**Instructions to follow**
Starting at the line that contains "The height and width of the screenshot is (1012, 1360).", write out each line through the end of the data below, exactly as it stands. Skip any pictures.

**Recorded data**
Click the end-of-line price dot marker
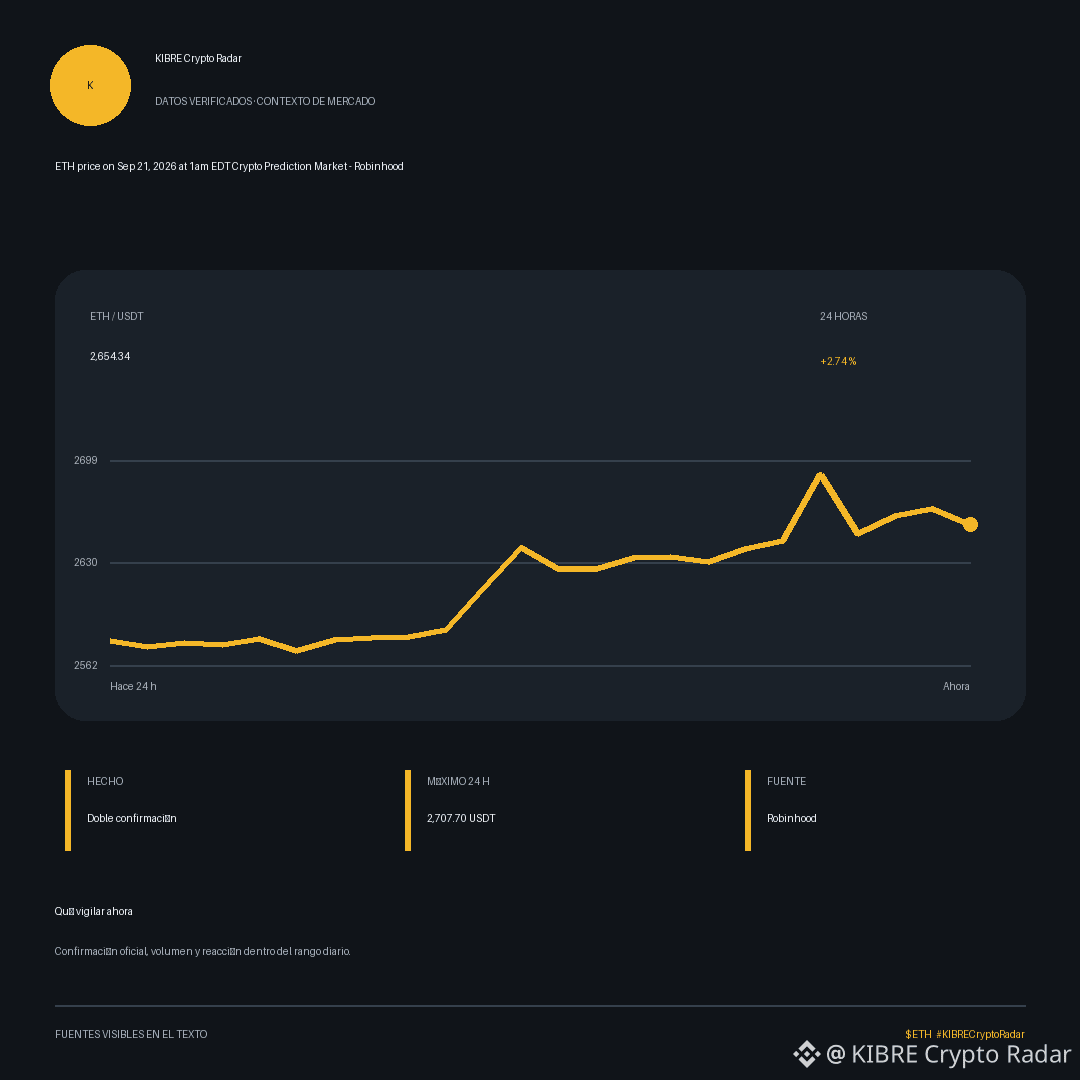 click(x=970, y=525)
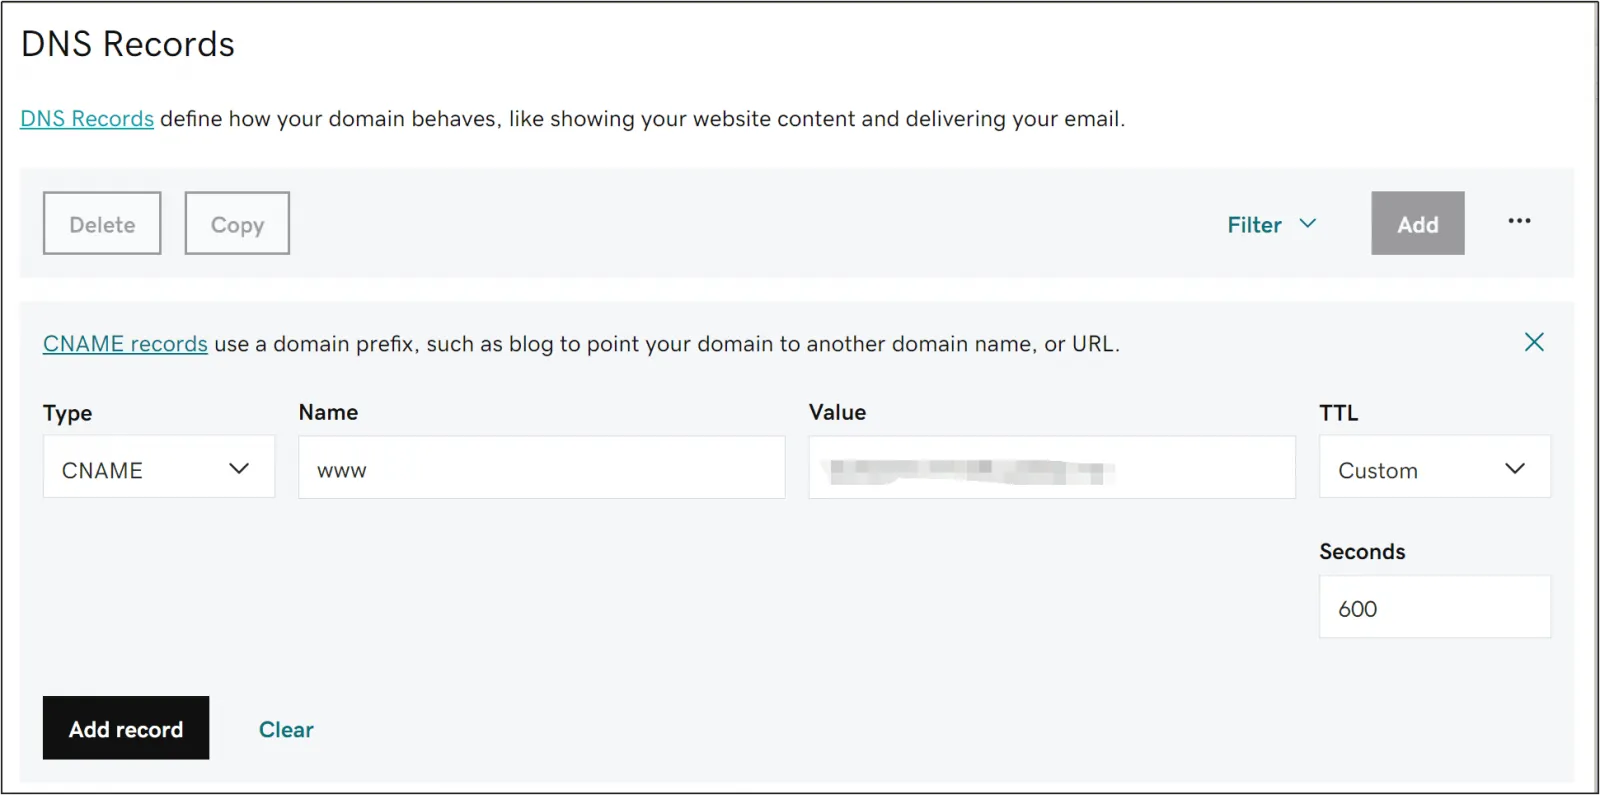Image resolution: width=1600 pixels, height=795 pixels.
Task: Click the Delete button
Action: click(101, 223)
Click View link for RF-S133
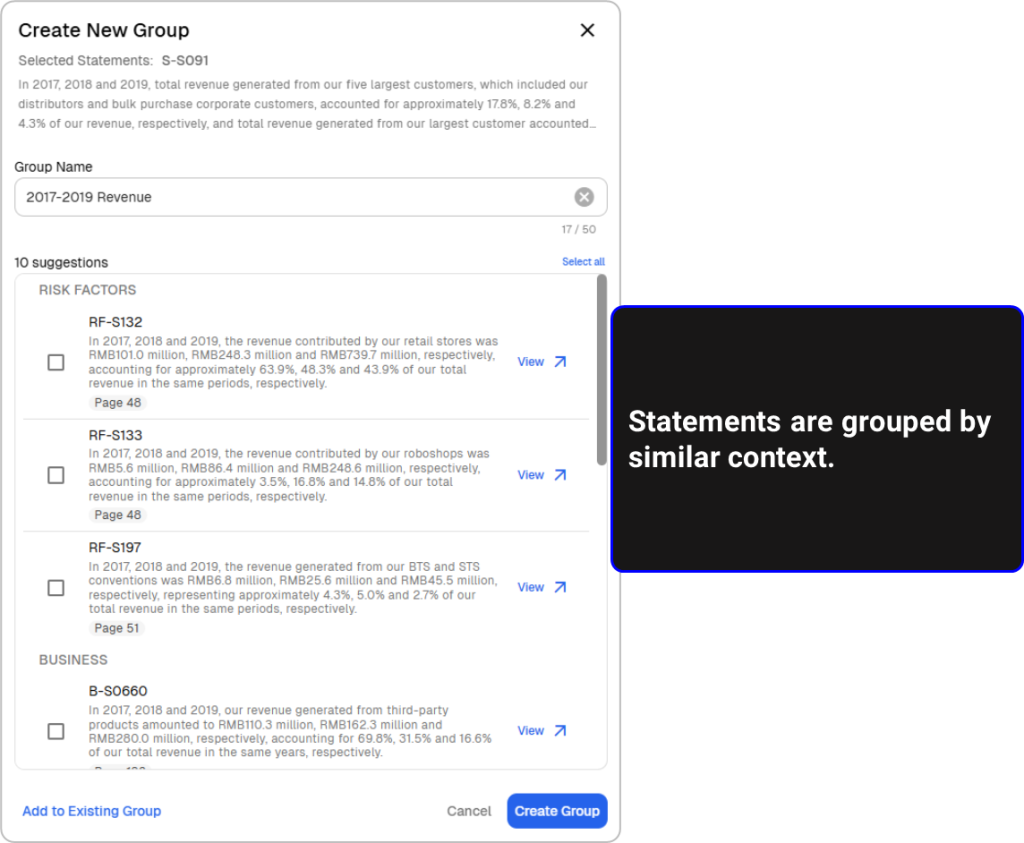The height and width of the screenshot is (843, 1024). point(530,475)
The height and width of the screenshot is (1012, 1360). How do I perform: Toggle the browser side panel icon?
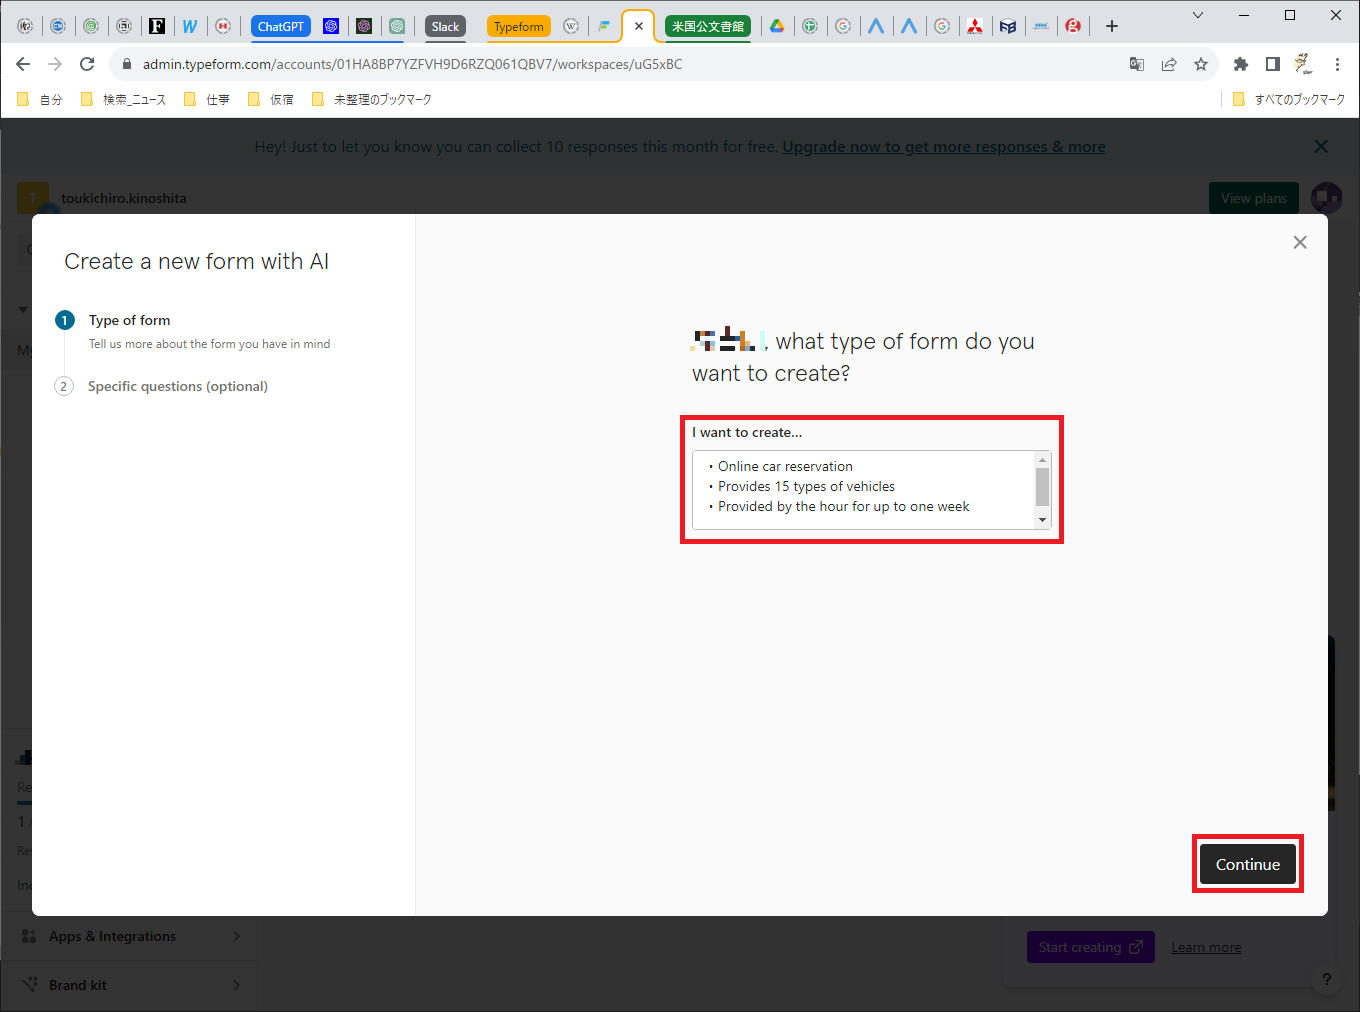pos(1272,64)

**Solution**
The height and width of the screenshot is (1012, 1360). How do I perform: Toggle the browser side panel icon?
pos(1272,64)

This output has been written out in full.